Scotland has an established national cervical screening programme and in 2008 introduced a national HPV immunisation programme for girls aged 12 and 13, with a catch-up programme up to age 18.

So a team led by Tim Palmer at the University of Edinburgh with support from the University of Aberdeen decided to use this data to measure the impact of routine vaccination of girls with the bivalent HPV vaccine (which targets HPV types 16 and 18) on levels of abnormal cervical screening tests  and cervical precancer (known as cervical intraepithelial neoplasia or CIN).

CIN is divided into grades; CIN1, 2+ or 3+. Women with CIN2 and CIN3 are at risk of developing cervical cancer in the future if it is not detected and treated. They analysed vaccination and screening records for 138,692 women born between 1988 and 1996 who had a cervical screening test at age 20 (the age of invitation to first cervical screening in Scotland until 2016, when the starting age was raised to 25 years).

Data included unvaccinated women (born 1988-90; first screened 2008-10), women eligible for catch-up vaccination at age 14-17 (born 1991-94; first screened 2011-14), and women routinely vaccinated at age 12-13 (born 1995-96; first screened 2015-16).

After taking account of other potentially influential factors that might be important, they found that compared with unvaccinated women born in 1988, vaccinated women born in 1995 and 1996 showed an 89% reduction in CIN 3 or worse and an 88% reduction in CIN2 or worse.

Unvaccinated women also showed a reduction in disease, suggesting that interruption of HPV transmission in Scotland has created substantial herd protection.

The researchers point to some limitations. For example, the analysis was restricted to data from the first year of screening and attendance at age 20 was 51% for vaccinated women and 23% for unvaccinated women, possibly leading to over-estimation of vaccine effectiveness but this would be counter-balanced by the herd protection.

Nevertheless, they say this study demonstrates that routine immunisation with the bivalent HPV vaccine is highly effective against high grade cervical disease, and they call for reappraisal of screening and referral services to reflect this evidence.

“The findings emphasise the credibility of using high risk HPV infection as an early marker of the effectiveness and success of the vaccine and underpin the recent call for global action on cervical cancer from the World Health Organization,” they conclude.

In a linked editorial, Julia Brotherton, Medical Director at VCS Foundation in Australia, says the findings are “dramatic and document a considerable reduction in high grade cervical disease over time.”
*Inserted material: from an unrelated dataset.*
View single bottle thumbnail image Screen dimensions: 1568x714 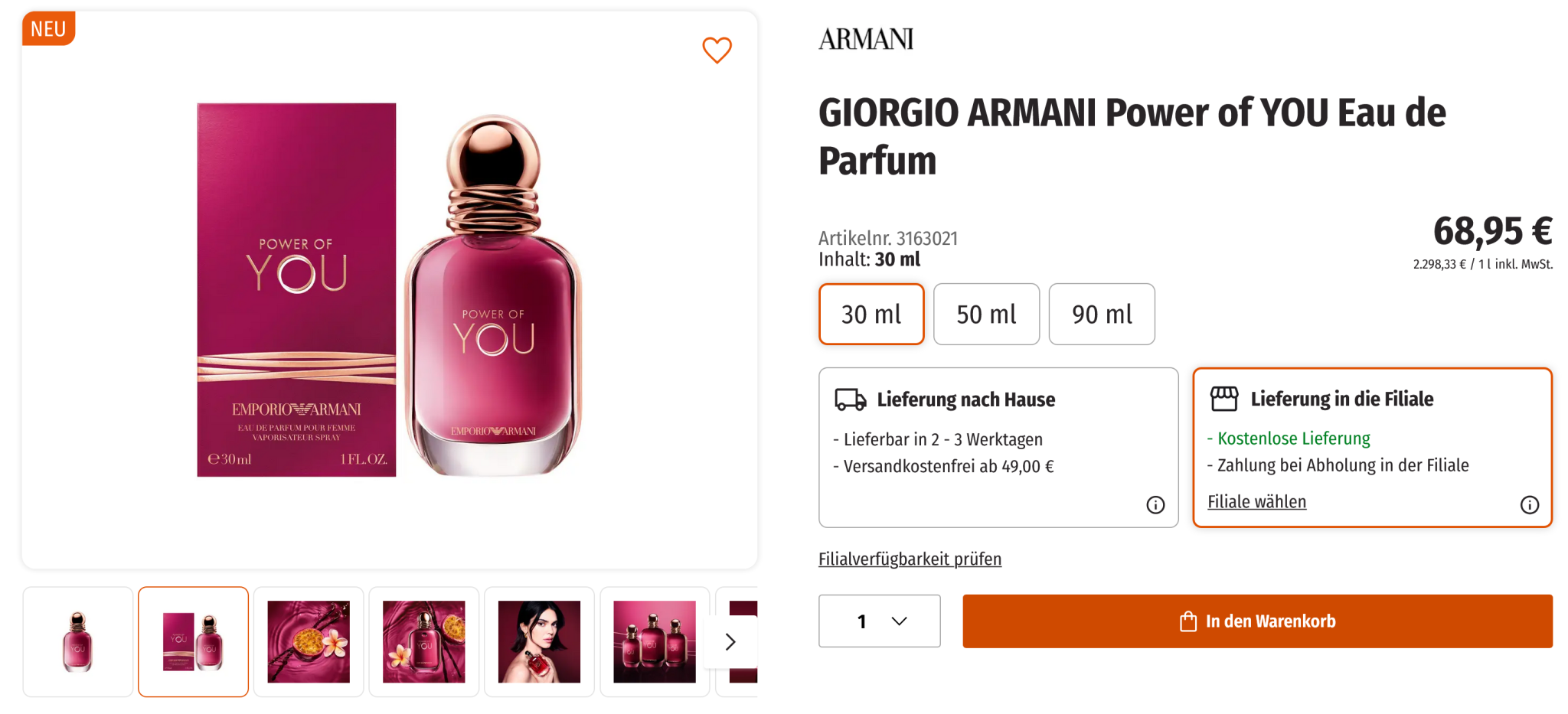click(x=78, y=642)
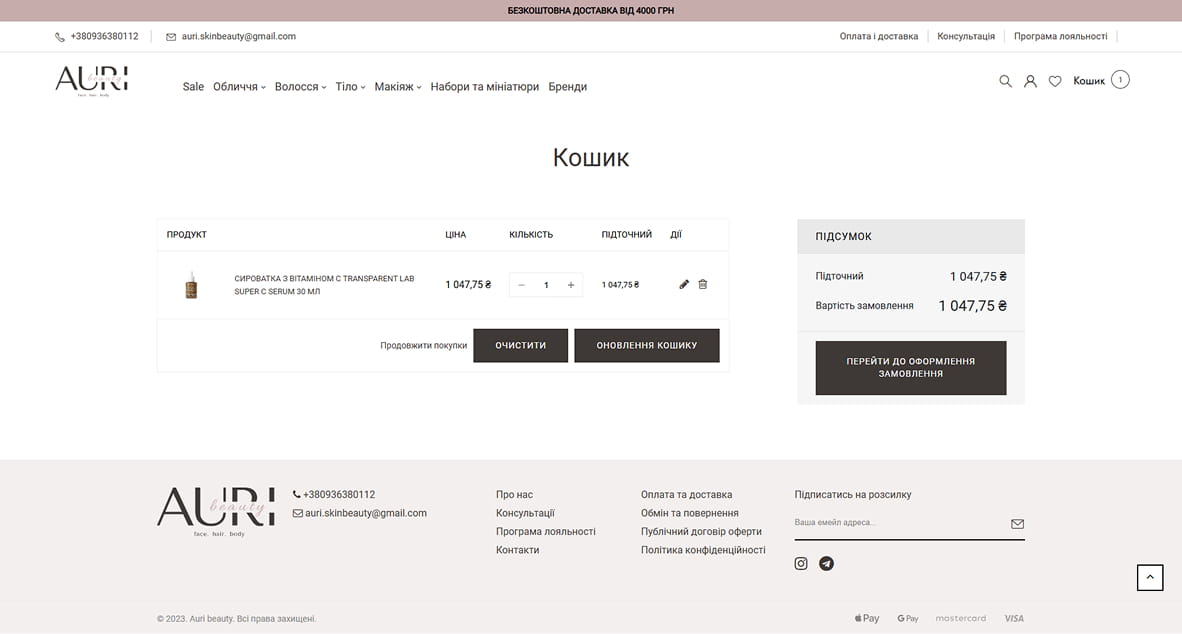
Task: Open the search magnifier icon in header
Action: (x=1005, y=81)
We must work towards a world in which all girls and their families are offered, and the majority accept, HPV vaccination, wherever they live,” she writes. “We must also actively develop, resource,  and scale-up more effective, feasible and culturally acceptable strategies for cervical screening, such as self-collection of specimens, if we are ever to effectively reduce the global burden of cervical cancer.”

Professor Maggie Cruickshank from the University of Aberdeen said: “The impact of the vaccine on the number of women offered the vaccine has already been seen in the Women’s Day Clinic in Aberdeen which sees women with abnormal smear tests.

“With fewer women having an abnormal test and fewer women needing treatment, our waiting times have fallen and we have been able to free up staff and clinics for other conditions. 

“It is important that women still attend for cervical screening to reduce their risk even further.”